Looking over some things:
16:44 Pool counter rejections for full text search start
16:45 full text QPS increased from 590 to 1100.
16:47 Pool counter rejections peak at 3.1k/min (50/sec).
16:47-17:04 System stays relatively consistent, serving queries at heightened latency and rejecting some
17:08 Pool counter rejections and search thread pool queues return to normal
At first glance, it looks like fulltext search traffic doubled for a period of ~15 minutes. Traffic slowly tapered off and returned to normal operations. Analysis of web logs generated during this period would be required to be more specific about what that increase was.

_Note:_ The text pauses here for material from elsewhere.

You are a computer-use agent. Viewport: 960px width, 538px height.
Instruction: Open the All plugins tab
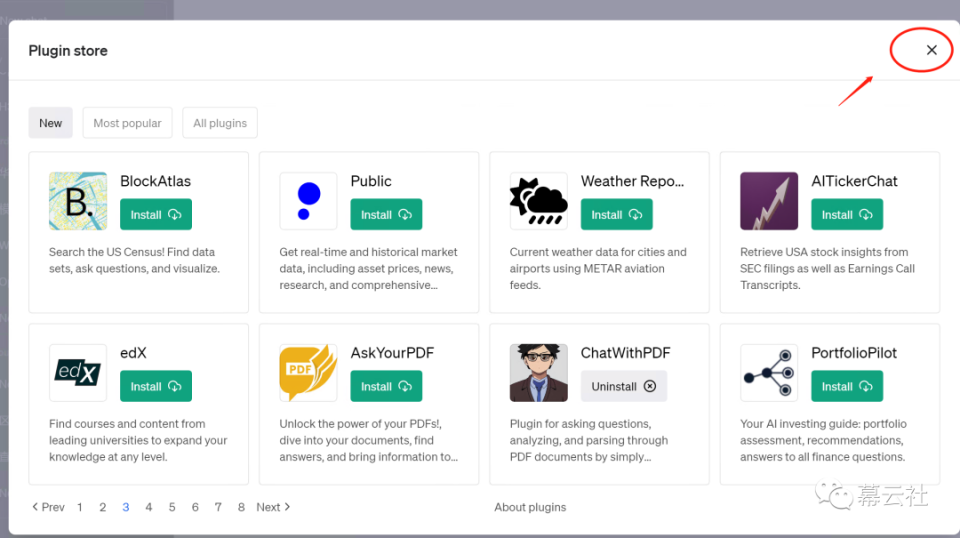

- Pool counter rejection rate was ~50/sec. Search cluster isn't reported as rejecting any requests (none of the thread pool queues filled up and rejected requests). Overall query rate was 800-1100/sec. But the report is that 9 out of 10 searches failed, are we missing this failure type in our tracking somehow, maybe pool counter rejections are under reported?
- This overload was slightly different than previous overloads. Specifically none of the search thread pools appears to have hit capacity, and p95 latency only increased to ~1s. Probably not actionable, but slightly different. Anything to do with running out of codfw currently?
- This didn't trigger our typical alerting, likely because the p95 latency only straddled 1s, maybe it wasn't over long enough to alert? Or is there something dc switchover related that isn't checking codfw?
Following up here:
Erik and I dug in here and we believe that the graph of pool counter rejections was actually reporting per second whereas it was listed as per minute.
That means we actually hit a peak of about 3.1k rejections per second at 16:47. We've edited the Grafana graph to address the confusion.
Furthermore, we don't seem to have an alert on the number of pool counter rejections, so we should consider adding one. Perhaps warn at the threshold of an average of 1k/sec for 5 minutes straight or something.